--- Required action ---
List all lines of the data containing the word "will".

Saved data entries
——————
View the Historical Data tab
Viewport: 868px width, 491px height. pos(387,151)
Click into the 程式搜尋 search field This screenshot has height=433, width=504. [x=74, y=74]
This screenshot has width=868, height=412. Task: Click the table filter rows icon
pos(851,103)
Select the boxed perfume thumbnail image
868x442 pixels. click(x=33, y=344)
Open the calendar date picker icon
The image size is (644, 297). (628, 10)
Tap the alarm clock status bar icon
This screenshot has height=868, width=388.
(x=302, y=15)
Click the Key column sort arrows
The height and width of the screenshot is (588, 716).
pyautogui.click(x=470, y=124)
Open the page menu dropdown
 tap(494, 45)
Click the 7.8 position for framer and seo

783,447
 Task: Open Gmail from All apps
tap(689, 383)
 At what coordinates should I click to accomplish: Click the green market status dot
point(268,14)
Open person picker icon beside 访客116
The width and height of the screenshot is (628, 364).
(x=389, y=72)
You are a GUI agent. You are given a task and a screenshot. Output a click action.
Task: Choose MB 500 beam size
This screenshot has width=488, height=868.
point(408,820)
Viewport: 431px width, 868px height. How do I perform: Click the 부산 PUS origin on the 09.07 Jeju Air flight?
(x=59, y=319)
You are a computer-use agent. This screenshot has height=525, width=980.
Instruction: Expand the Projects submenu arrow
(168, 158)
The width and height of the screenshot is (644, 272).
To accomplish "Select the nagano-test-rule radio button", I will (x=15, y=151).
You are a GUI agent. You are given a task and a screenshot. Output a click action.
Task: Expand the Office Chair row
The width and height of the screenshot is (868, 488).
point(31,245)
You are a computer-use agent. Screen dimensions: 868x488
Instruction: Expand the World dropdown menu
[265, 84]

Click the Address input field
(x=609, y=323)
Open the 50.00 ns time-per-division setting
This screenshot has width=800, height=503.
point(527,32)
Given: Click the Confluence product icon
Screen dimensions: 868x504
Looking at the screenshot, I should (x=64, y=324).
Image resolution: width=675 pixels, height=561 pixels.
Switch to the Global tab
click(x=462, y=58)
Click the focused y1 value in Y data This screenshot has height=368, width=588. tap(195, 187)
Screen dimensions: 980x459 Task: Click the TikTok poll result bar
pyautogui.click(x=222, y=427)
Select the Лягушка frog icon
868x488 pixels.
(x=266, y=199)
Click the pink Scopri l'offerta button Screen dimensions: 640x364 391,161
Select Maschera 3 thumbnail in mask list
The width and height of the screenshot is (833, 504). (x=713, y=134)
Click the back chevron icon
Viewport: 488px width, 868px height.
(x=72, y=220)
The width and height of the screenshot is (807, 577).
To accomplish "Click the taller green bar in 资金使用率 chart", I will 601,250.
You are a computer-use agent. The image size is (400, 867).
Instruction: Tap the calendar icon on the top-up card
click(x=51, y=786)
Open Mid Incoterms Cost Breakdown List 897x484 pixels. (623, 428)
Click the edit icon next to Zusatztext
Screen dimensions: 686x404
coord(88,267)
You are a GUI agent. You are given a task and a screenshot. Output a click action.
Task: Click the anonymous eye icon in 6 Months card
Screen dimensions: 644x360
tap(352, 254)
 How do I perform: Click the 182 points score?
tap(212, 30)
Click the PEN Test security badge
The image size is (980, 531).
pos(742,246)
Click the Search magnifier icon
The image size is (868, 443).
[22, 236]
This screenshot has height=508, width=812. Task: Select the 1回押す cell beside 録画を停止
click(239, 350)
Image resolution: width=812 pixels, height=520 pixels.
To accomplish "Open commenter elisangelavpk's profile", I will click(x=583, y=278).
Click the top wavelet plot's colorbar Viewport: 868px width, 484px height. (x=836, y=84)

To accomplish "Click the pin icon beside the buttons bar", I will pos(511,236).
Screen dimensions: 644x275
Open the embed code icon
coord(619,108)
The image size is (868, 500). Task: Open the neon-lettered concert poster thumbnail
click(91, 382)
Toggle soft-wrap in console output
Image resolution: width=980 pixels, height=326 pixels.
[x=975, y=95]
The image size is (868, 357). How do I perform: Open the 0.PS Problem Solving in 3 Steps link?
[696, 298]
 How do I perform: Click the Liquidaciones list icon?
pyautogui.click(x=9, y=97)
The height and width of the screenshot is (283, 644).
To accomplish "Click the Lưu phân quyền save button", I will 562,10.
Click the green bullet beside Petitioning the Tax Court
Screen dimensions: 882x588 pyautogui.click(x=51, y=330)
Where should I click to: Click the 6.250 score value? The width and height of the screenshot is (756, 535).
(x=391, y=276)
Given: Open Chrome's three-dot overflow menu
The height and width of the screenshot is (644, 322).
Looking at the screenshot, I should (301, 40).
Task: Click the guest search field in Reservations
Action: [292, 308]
——————
--- Solution ---
To accomplish "Select the nagano-test-rule radio button", I will (x=15, y=151).
To accomplish "Click the taller green bar in 资金使用率 chart", I will 601,250.
To accomplish "Open commenter elisangelavpk's profile", I will click(x=583, y=278).
To accomplish "Click the pin icon beside the buttons bar", I will pos(511,236).
To accomplish "Click the Lưu phân quyền save button", I will 562,10.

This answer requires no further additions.